Marseille, New York, deux villes chargées d’imaginaires qui ont inspiré peintres, photographes, cinéastes, auteurs. Deux villes ouvertes sur le monde, qui ont été et restent des portes d’entrée, en France et aux États-Unis, pour des immigrants en quête d’une vie meilleure. Mais ne sont-elles que des villes d’immigration ? La métaphore de la porte n’a-t-elle pas longtemps occulté une réalité plus discrète mais pour autant constitutive de leur identité : celles de villes de transit ?

Les migrations ne sont plus, aujourd’hui, considérées comme des trajectoires linéaires et définitives. Les allers-retours, les circulations, les temps d’attente et de transit ont été intégrées à l’histoire des hommes et des femmes en migration, renouvelant ainsi les travaux sur les villes qui jalonnent leur parcours.

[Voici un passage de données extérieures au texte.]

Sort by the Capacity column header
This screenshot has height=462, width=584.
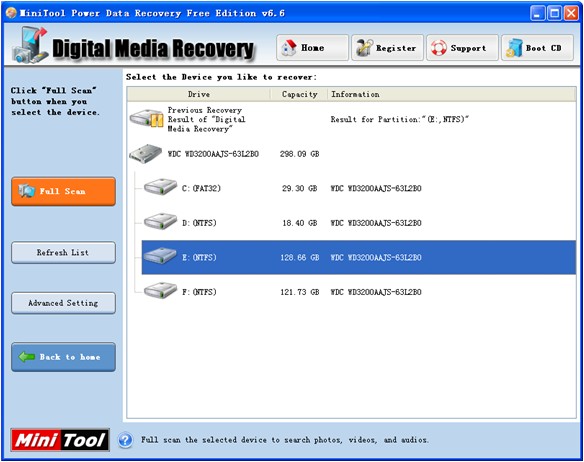point(299,94)
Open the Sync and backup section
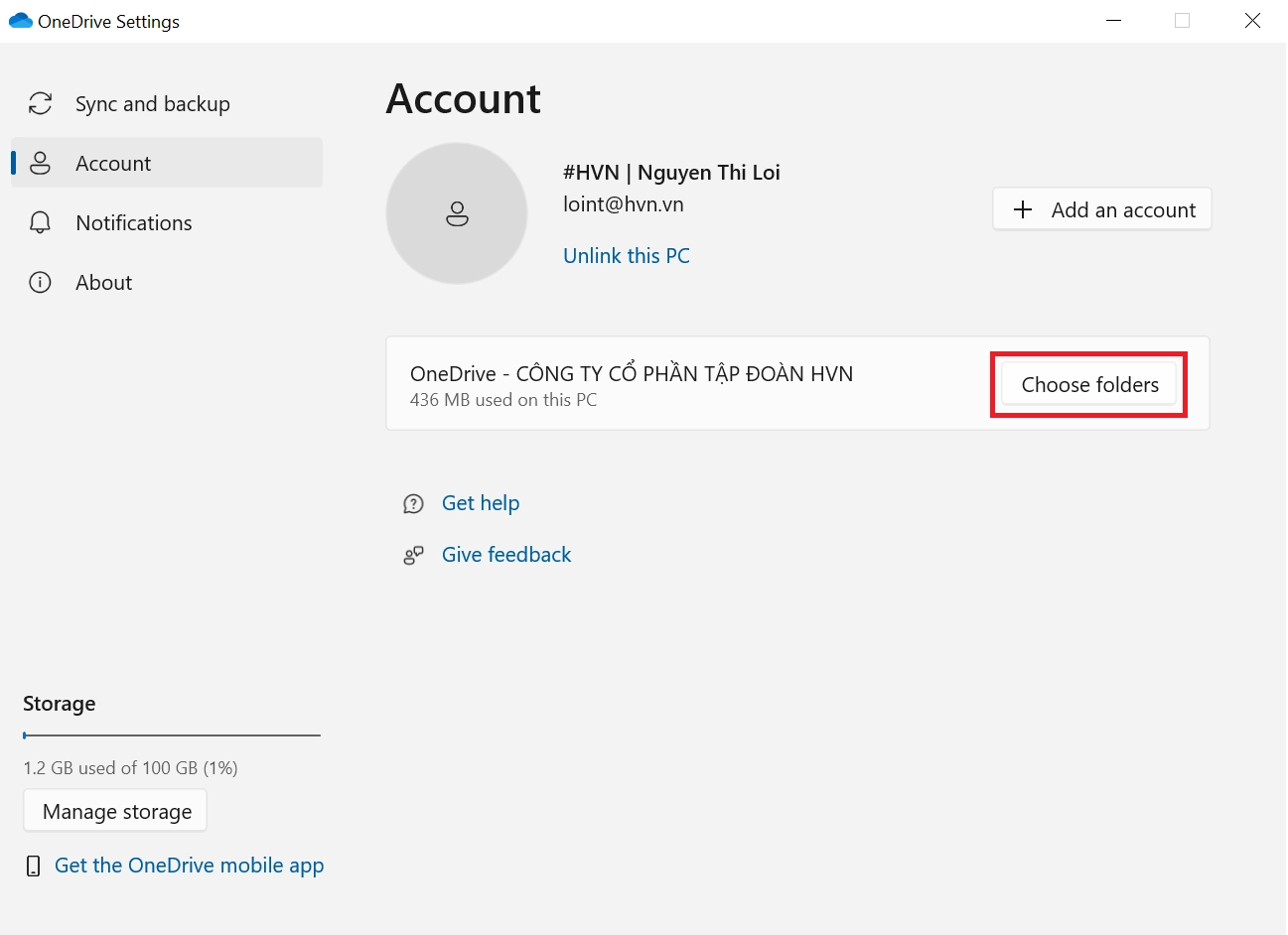This screenshot has width=1288, height=935. coord(153,104)
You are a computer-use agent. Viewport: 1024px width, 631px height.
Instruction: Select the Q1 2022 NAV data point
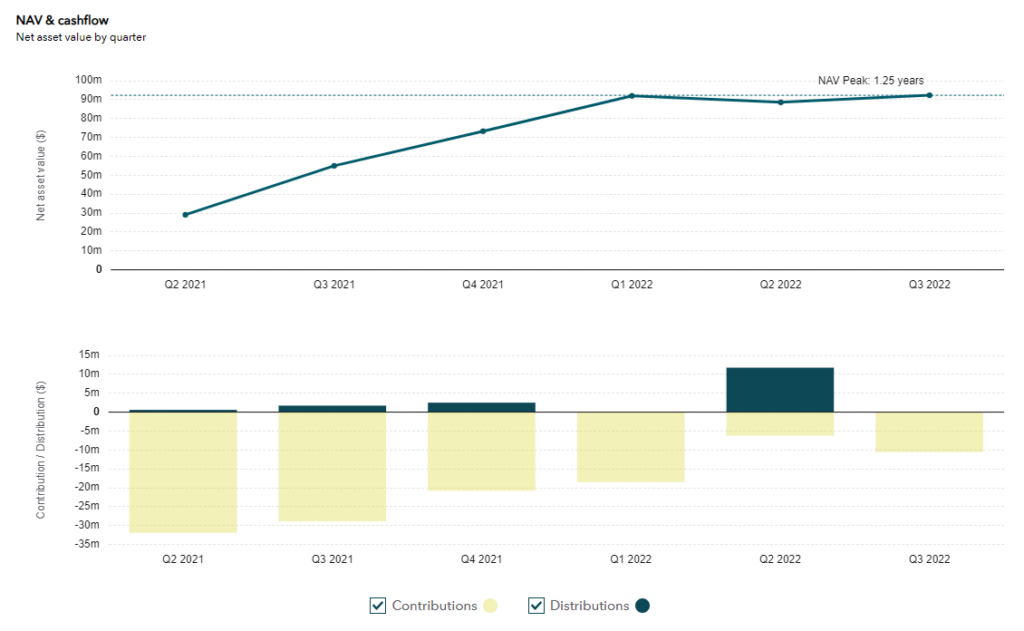(x=630, y=96)
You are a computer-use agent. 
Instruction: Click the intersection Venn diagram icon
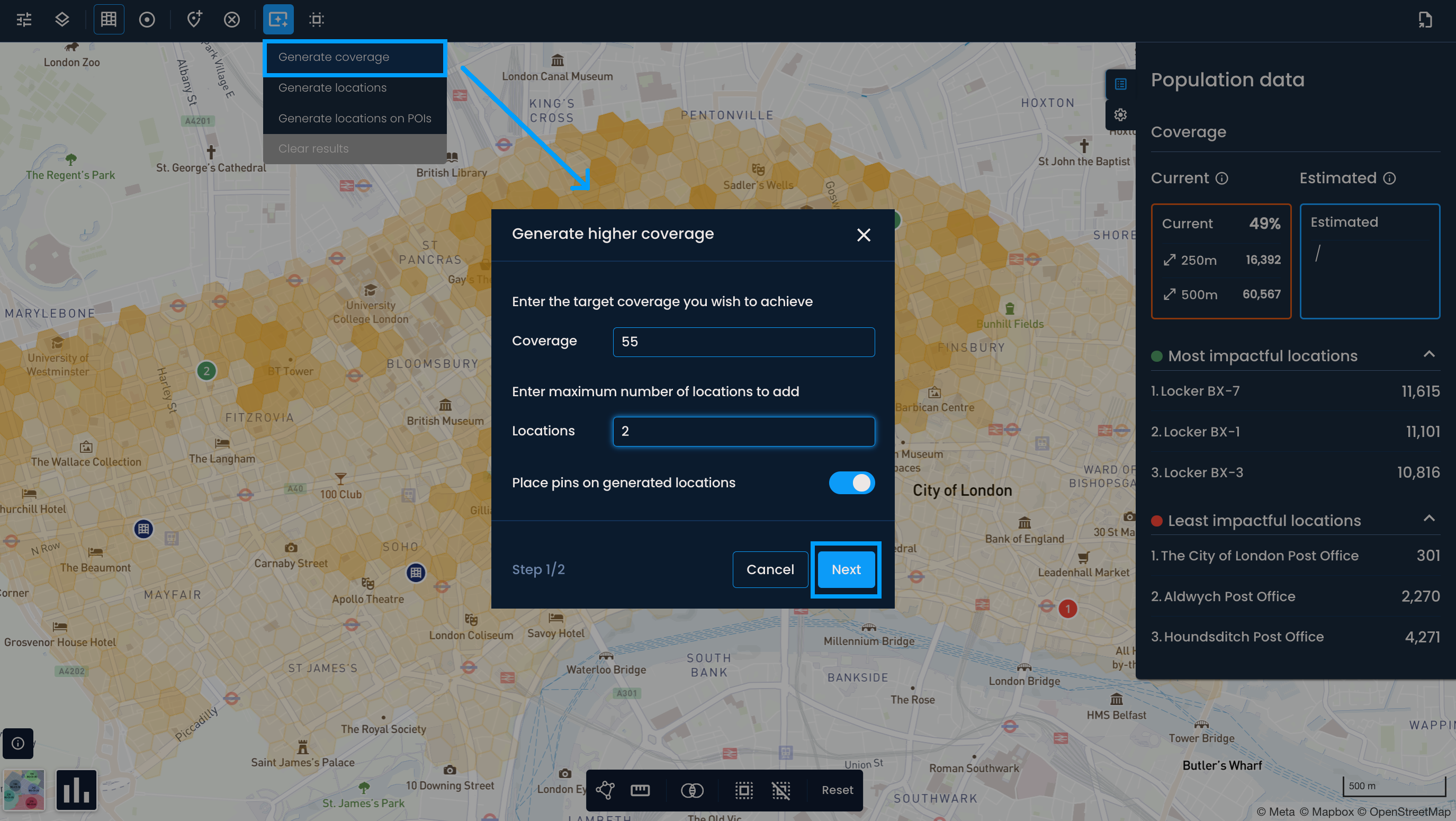pyautogui.click(x=692, y=790)
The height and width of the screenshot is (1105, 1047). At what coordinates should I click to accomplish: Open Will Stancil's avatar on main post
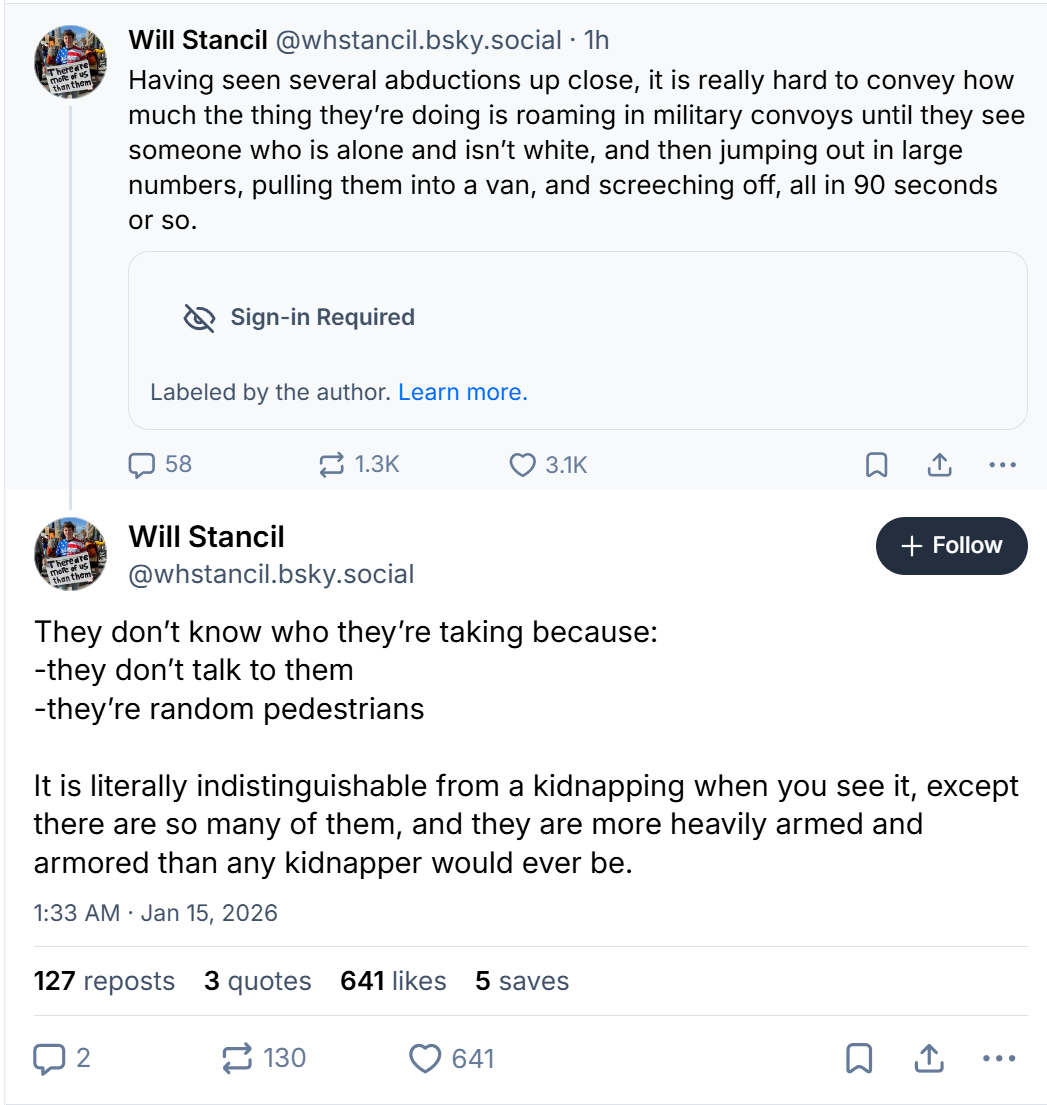(x=70, y=554)
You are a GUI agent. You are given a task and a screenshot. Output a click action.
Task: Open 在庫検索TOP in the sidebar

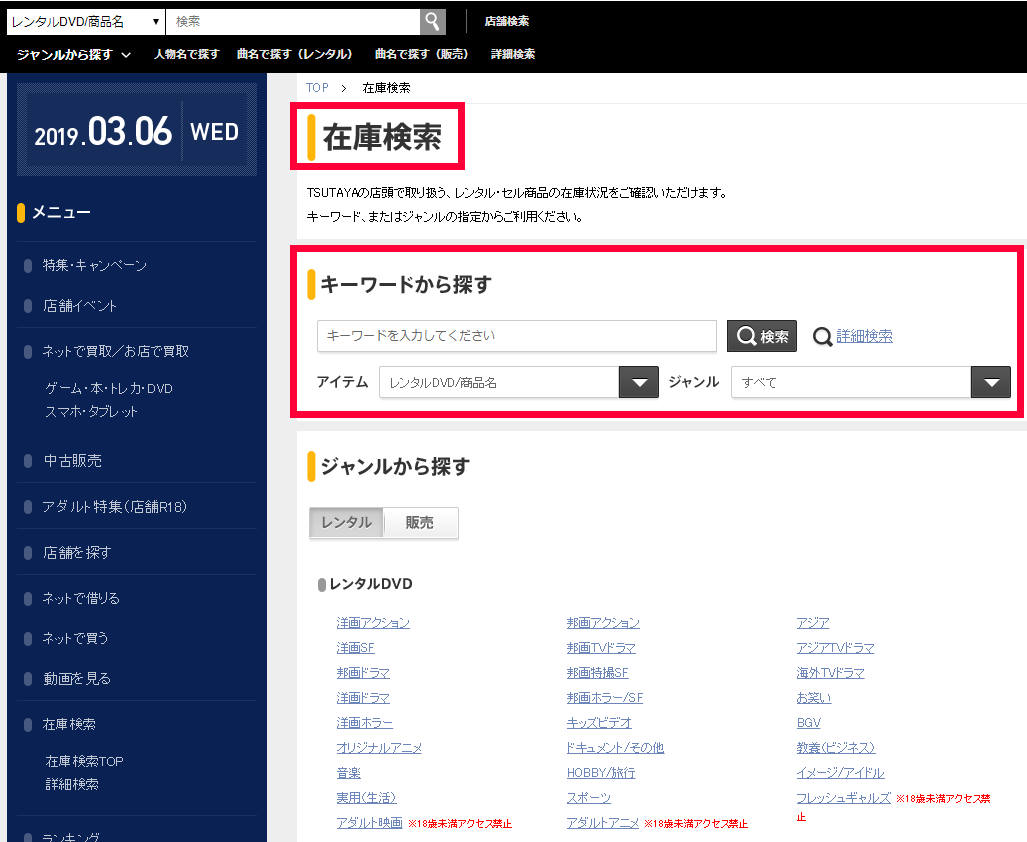coord(84,761)
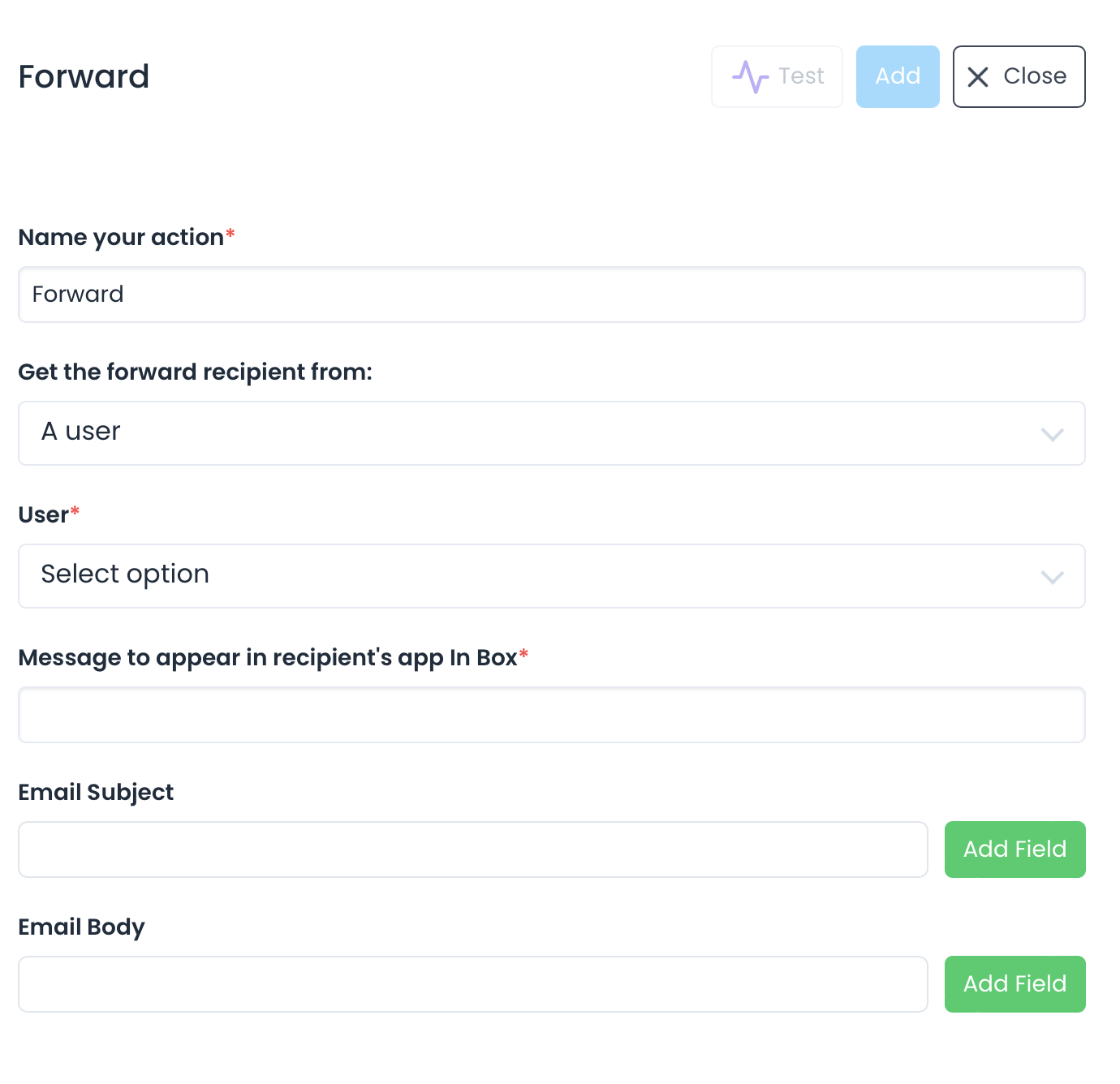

Deux ports, Marseille et New York, dans deux cadres distincts, mais connectés par les lignes maritimes qui les relient et les passagers qui les empruntent, permettent de s’intéresser à l’histoire du transit migratoire. Et tout d’abord d’en prendre la mesure. Entre 1860 et 1910, sur les 16 millions de passagers que reçoit New York, seuls 2 millions s’y installent. Les autres partent vers l’intérieur des Canada ou gagnent le Canada ou l’Amérique latine. En 1887, Marseille est le premier port français par le nombre d’émigrants étrangers, devant Le Havre. Près de 30 000 personnes y embarquent pour les Amériques ou l’Afrique, soit environ 10% de la population de la ville.

Ces flux de population importants traversent Marseille ou New York, parfois pour quelques heures, souvent pour quelques jours ou semaines. Ils doivent s’y loger, s’y procurer des billets, y faire des achats, en repartir. Le transit est donc la raison d’être d’une économie tout entière, avec son corollaire d’illégalités, mais aussi de pratiques de contrôle. À travers l’examen croisé des conséquences du transit migratoire sur les espaces, les sociétés et les économies urbaines, c’est une nouvelle page de l’histoire des migrations que cette conférence entend éclairer.